Dayanışmaya gelenlerden DEM Parti Milletvekili Özgül Saki, kadın gazeteciler olmasaydı erkek şiddetinin örtbas edileceğini ifade ederek, “Kadın gazetecilerin mücadelesi ve erkek egemenliğine karşı özgürlük, eşitlik isteyenler tereddüt etmedi. Kadın basın emekçilerinin çabasını görüyoruz. Kadınların yaşadığı emek sömürüsünü, şiddeti, şüpheli denilen ölümlerin arkasında erkek şiddet ve devlet desteğini ortaya çıkaran kadın gazetecilerdir. Kadın gazetecilerle ve kadın hareketi ile birlikte bu düzeni alaşağı edeceğiz” dedi.

"Gazeteciler Olmasa Hakikat Gizli Kalırdı"

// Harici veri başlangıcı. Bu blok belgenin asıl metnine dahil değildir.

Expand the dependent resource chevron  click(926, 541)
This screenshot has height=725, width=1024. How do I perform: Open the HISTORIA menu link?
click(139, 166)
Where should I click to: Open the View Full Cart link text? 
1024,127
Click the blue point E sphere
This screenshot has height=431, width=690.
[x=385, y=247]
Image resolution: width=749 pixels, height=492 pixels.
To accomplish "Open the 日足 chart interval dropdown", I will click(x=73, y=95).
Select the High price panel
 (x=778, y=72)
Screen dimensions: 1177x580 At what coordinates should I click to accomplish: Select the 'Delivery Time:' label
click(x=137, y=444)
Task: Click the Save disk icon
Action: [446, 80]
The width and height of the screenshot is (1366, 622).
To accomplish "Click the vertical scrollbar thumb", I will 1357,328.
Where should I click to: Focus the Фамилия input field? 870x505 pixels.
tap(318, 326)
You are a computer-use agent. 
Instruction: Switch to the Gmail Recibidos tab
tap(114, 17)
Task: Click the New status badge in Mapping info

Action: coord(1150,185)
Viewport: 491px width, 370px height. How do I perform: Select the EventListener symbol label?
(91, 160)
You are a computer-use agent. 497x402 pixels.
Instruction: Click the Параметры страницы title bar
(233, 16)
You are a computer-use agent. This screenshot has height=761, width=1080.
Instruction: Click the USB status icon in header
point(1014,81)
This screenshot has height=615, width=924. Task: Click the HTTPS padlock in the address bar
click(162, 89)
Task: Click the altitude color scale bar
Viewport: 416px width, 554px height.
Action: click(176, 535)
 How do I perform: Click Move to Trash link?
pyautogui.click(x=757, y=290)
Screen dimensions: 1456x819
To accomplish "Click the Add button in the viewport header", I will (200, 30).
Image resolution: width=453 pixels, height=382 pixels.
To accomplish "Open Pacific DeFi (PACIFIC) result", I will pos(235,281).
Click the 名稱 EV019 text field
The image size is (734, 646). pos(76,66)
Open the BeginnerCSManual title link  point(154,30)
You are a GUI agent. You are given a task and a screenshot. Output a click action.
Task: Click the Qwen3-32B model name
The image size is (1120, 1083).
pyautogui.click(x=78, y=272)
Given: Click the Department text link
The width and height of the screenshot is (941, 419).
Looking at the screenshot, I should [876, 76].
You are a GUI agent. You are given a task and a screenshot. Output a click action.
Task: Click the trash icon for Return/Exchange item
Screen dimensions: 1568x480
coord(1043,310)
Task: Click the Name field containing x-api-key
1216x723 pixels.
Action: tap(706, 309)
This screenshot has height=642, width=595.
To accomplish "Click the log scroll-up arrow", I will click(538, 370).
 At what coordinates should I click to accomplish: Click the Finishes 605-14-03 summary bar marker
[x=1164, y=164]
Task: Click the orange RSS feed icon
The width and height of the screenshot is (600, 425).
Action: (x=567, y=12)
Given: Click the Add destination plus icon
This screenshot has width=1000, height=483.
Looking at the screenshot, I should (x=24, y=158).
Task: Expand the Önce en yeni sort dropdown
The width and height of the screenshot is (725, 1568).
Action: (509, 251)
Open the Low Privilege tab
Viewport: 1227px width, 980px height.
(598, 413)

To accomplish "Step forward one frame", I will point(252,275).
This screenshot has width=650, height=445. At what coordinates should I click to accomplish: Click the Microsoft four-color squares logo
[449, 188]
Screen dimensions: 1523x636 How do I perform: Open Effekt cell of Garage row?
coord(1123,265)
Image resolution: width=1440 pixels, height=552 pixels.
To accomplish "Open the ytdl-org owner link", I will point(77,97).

Basın özgürlüğü gününde gazetecilere yapılan haksızlığı, hatta kadın gazeteciye çıplak arama işkencesi yapıldığını konuştuklarına dikkati çeken İHD İstanbul Şube Başkanı Gülseren Yoleri, gazetecilerin yaptıkları haberler ve çalışmayla insan hakları mücadelesine büyük katkıda bulunduklarını vurgulayarak, “Onlar olmazsa hakikatin gizli kalacağını biliyoruz. Halkın haber alma hakkının onlar tarafından savunulduğunu biliyoruz. Gazetecilere yönelik baskı sadece gazetecilerin sorunu değil hepimizin sorunudur" dedi.

 

"Biat Etmeyen Gazetecilerin Yanındayız"

Hakikat ne kadar gizlenirse gerçekten o kadar uzaklaşıılacağını belirten Yoleri "İnsan hakları savunucuları olarak biat etmeyen gazetecilerin yanında olduğumuzu bildiriyoruz. Kamuoyunun gerçekleri bilme hakkına sahip çıkması gerekiyor. Solin ve diğer gazeteciler yalnız değildir” diye konuştu.

 

"Tutsakları Çıkaracağız Ve Kazanacağız"

Adalet Nöbeti Annelerinden Fince Akman, yaşanan tutuklamaların korkudan kaynaklandığını belirterek, “Bir gazeteciye çıplak arama yapılıyorsa bu devletin ayıbıdır. Bu ayıp Kürtlerin değil sizin ayıbınızdır. Var olduğumuz sürece davamızı sürdüreceğiz. Barışı ve adaleti isteyeceğiz. Kendi gücümüzle barışı, adaleti getireceğiz, tutsakları çıkaracağız ve kazanacağız” dedi.

Eylem sloganlar, alkışlar ve zılgıtlarla sona erdi.